A seed that covers the full structural query bound eliminates all live oracle queries.

theorem seededOracle.isPerIndexQueryBound_run'_takeAtIndex {ι : Type u} {spec : OracleSpec ι} [DecidableEq ι] {α : Type u} {oa : OracleComp spec α} {qb : ι → ℕ} {seed : spec.QuerySeed} {i : ι} {k : ℕ} (hqb : oa.IsPerIndexQueryBound qb) (hcover : ∀ (t : ι), qb t ≤ (seed t).length) (hk : k ≤ qb i) : ((simulateQ seededOracle oa).run' (seed.takeAtIndex i k)).IsPerIndexQueryBound (Function.update 0 i (qb i - k))

If the seed stores only the first k answers for oracle i, then the replay can make live queries only to i, and at most qb i - k of them remain.

This is the structural query-bound form of the usual forking-lemma intuition: after rewinding to the k-th query to oracle i, every earlier answer is fixed by the prefix seed, so only the suffix after the fork point can still hit the live oracle.

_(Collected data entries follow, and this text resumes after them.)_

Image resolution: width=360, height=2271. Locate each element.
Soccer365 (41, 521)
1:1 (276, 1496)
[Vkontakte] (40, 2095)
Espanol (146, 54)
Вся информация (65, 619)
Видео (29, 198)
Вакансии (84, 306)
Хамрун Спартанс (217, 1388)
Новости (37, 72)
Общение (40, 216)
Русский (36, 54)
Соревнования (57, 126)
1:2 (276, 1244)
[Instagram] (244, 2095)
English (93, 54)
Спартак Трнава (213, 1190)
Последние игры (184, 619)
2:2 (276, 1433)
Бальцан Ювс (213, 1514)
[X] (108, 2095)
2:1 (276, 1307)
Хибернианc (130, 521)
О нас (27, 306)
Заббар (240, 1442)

theorem seededOracle.isPerIndexQueryBound_run'_takeAtIndex_addValue {ι : Type u} {spec : OracleSpec ι} [DecidableEq ι] {α : Type u} {oa : OracleComp spec α} {qb : ι → ℕ} {seed : spec.QuerySeed} {i : ι} (hqb : oa.IsPerIndexQueryBound qb) (hcover : ∀ (t : ι), qb t ≤ (seed t).length) (s : Fin (qb i + 1)) (u : spec.Range i) : ((simulateQ seededOracle oa).run' ((seed.takeAtIndex i ↑s).addValue i u)).IsPerIndexQueryBound (Function.update 0 i (qb i - (↑s + 1)))

After rewinding to query index s and appending one fresh answer at oracle i, the replayed run can still make live queries only to i, with at most qb i - (s + 1) such queries left.